World War II once more erased Poland from the map of Europe. Occupied in almost equal parts by Nazi Germany and the Soviet Union, it was forced to form its own clandestine political, military and cultural structures. A semblance of activity was maintained in the Soviet zone by the puppet theatres of Władysław Jarema and Zofia Jaremowa in Grodno and by the children’s theatre of Młodego Widza (Youth Theatre), active until 1941 in Vilnius. Some coordinated activity was undertaken in the German-occupied zone. The Germans would give sporadic permission for the opening of a company, notably the Figlarny Kubuś (Playful Little Jacob) for children in 1940, and the Hulajnoga (Scooter) which played revues for adults in 1943, both in Warsaw, and in Cracow the puppet theatre of Marian Mikuta in 1944. But the vast majority of the shows were underground. Puppet theatre proved capable of evoking the Polish past (through the szopka shows), of inciting small acts of sabotage, and of substitution for the human theatre. In private apartments dozens of puppet shows were shown over the years; even in prisons and concentration camps where the Poles were incarcerated (Dachau, Ravensbrück, Auschwitz and Buchenwald), shows were organized. All over Europe, in prison camps for officers (Oflags) or soldiers (Stalags), performances were given: some by groups of the officers of Oflag VIIA in Murnau and Oflag IIC in Woldenberg, from 1941 up to their liberation in 1945. Wherever there were Polish soldiers in combat, from the Middle East to Great Britain, puppet programmes were to be found.

The Soviet Era

After the war Poland remained a Soviet satellite for nearly fifty years and the Soviets imposed their methods and principles on the culture of the country. The re-emergence of the puppet theatre was at first the work of the pre-war and wartime artists: the Jarema couple, Henryk Ryl, Janina Kilian-Stanisławska, Irena Pikiel, Joanna Piekarska, Tadeusz Czapliński, Jerzy Zitzman, Marta Janic all of whom created private, semi-professional groups, partly subsidized. Władysław and Zofia Jarema took a leading part in the movement, founding the Groteska theatre in Cracow in 1945, as did Henryk Ryl, founding the Arlekin theatre of Lodz (Łódź) in 1948. Janina Kilian-Stanisławska (see Lalka) founded the Teatr Lalek Niebieskie Migdały (literally: Blue Almonds Puppet Theatre; figuratively: Castles in the Sky Puppet Theatre) in Samarkand in 1945, relocating to Warsaw in 1948, and Irena Sowicka created the Guliwer company, also in Warsaw, in 1946. The first productions – Cyrk Tarabumba (Tarabumba Circus) by the Jaremas, Kolorowe piosenki (Many-coloured Songs) by Henryk Ryl, and Guliwer w krainie Liliputów (Gulliver in Lilliput) – defined the subjects and the artistic practice of the puppet theatre for many years. With the support of a vast pool of amateurs this kernel of artists began to build the profession of puppeteer, taking its place in such professional bodies as the Society of Polish Theatre and Cinema Artists, organizing training in the department of puppetry of the Ludwik Solski State Higher Theatre School in Cracow, founded in 1954, revising the criteria for a professional qualification, and initiating the publication of the revue Teatr Lalek.
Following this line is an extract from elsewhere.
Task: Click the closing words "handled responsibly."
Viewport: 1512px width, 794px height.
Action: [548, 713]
The establishment of the State Theatres

At the turn of the 1940s and 50s, Poland was forced to adopt the model of a State Theatre dedicated to young people, just as Sergei Obraztsov had founded in Moscow in the 1930s. The Polish theatres were nationalized in 1950 – Groteska in Cracow, Arlekin and Pinokio in Lodz, Guliwer and Lalka in Warsaw, Banialuka in Bielsko-Biala (Bielsko-Biała), Baj Pomorski in Torun (Toruń) and Miniatura in Gdansk – and installed in their own buildings with their own workshops and teams of artists, technicians and administrators, comprising dozens of people. The numbers of these permanent site theatres, about a dozen in the 1950s, had swollen to 27 by the end of the 70s. The supervision of the State on the one hand promoted the profession of puppetry but on the other hand limited the independence of both artists and companies. The appointment of directors and artists had to be approved by the Ministry of Culture or its representatives, and the reports and accounts which the companies had to submit were complicated enough to discourage any artist.
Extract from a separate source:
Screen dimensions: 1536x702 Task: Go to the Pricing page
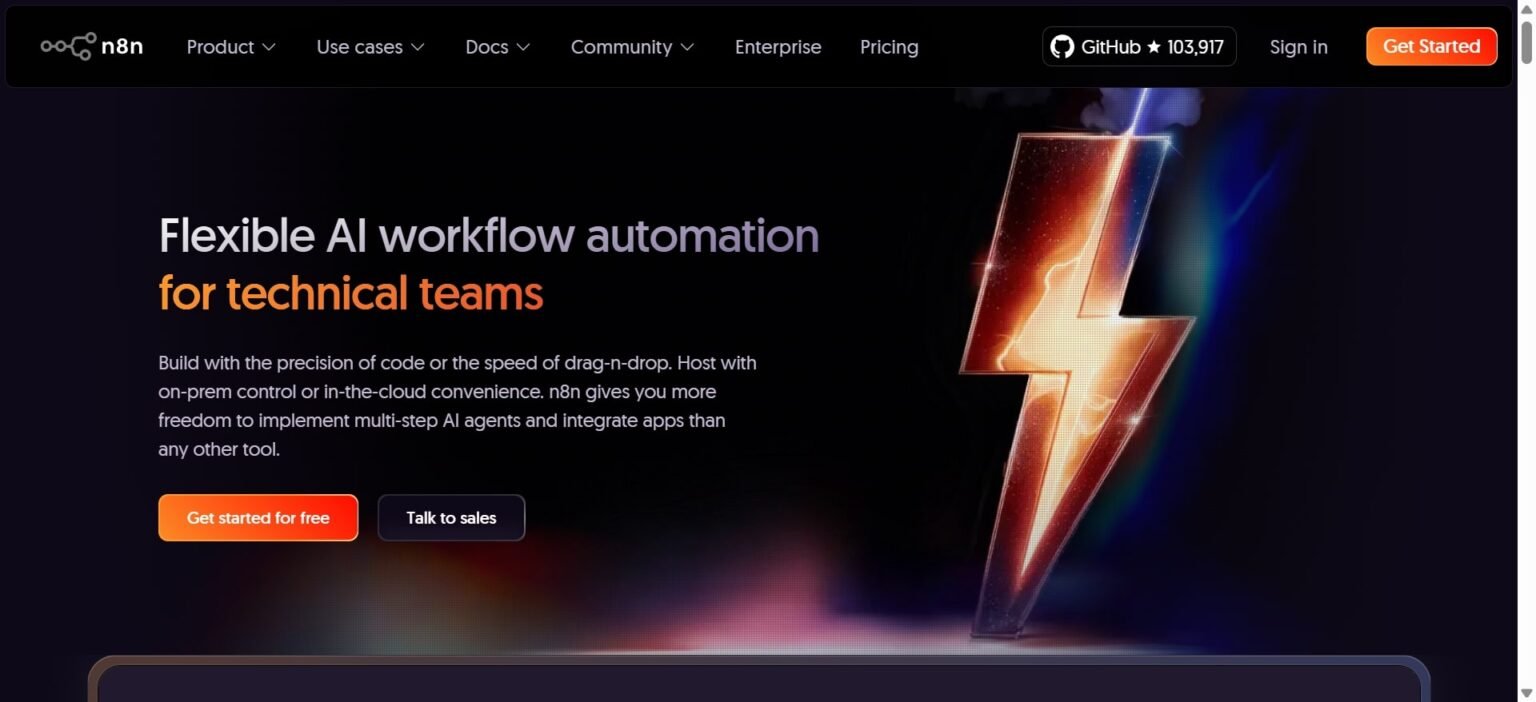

However a certain financial freedom, although limited by a strict budget, allowed the theatres to focus their efforts on artistic matters. From the middle of the 1950s Polish puppetry assumed its own original style, once again indebted to the efforts of Groteska, Arlekin and of Lalka which gained an international reputation in the first international festival in Bucharest, Romania, in 1958: Lalka was awarded the gold medal for Guignol w tarapatach (Guignol in Trouble) directed by Jan Wilkowski; silver medals were won by Groteska’s staging of Wieczór Gałczyńskiego (Gałczynski Soirée) and the scenography of Arlekin’s Kolorowe piosenki  (Many-coloured Songs). These successes before an international public proved especially beneficial to two young artists: Jan Wilkowski and Adam Kilian. The two collaborated on a work now regarded as a supreme example of the Polish style: O Zwyrtale muzykancie, czyli jak się góral dostał do nieba (Zwyrtała the Musician, Or How the Tatra Highlander Got to Heaven, 1958). Polish puppetry adopted a style which favoured the interpretation of literary works by means of a pure scenography imagined by great designers – notably Kazimierz Mikulski, Jerzy Skarżyński, Ali Bunsch, Adam Kilian, Zenobiusz Strzelecki, Leokadia Serafinowicz, Wacław Kondek – who perceived in this theatre a space where they could freely realize their artistic conceptions. This was well demonstrated during the 8th Congress of UNIMA, which took place simultaneously with an international festival of puppet theatres in Warsaw in 1962.

A new generation

In the 1960s the companies were taken in hand by other artists, actors turned directors, such as Leokadia Serafinowicz, Krzysztof Niesiołowski, Stanisław Ochmański, Monika Snarska, Zygmunt Smandzik, Jerzy Kolecki, Leszek Śmigielski, all formed by the post-war artists before them. They inherited a certain style, bringing with them a knowledge of acting and manipulating techniques, as well as the ambition to make a mark with their own artistic conceptions. This was the time when the Miniatura of Gdansk and Marcinek of Poznan (see Teatr Animacji w Poznaniu, Theatre of Animation of Poznan) united to become one of the foremost puppet theatre companies of Poland. Jan Dorman, director of Teatr Dzieci Zagłębia (the Children’s Theatre of the Zagłębie region) in Bedzin (Będzin), established and continued to confirm their role as chief experimenters and enfant terrible of the puppet world. Major towns welcomed puppet festivals (Opole, Bielsko-Biala with its Banialuka theatre), which could be regional or specialized (the festival of Torun featured companies from northern Poland; the festival of eastern Poland was held by turns in Lublin, Rzeszow Rzeszów, Bialystok, and Kielce; the festival of solo work in Warsaw).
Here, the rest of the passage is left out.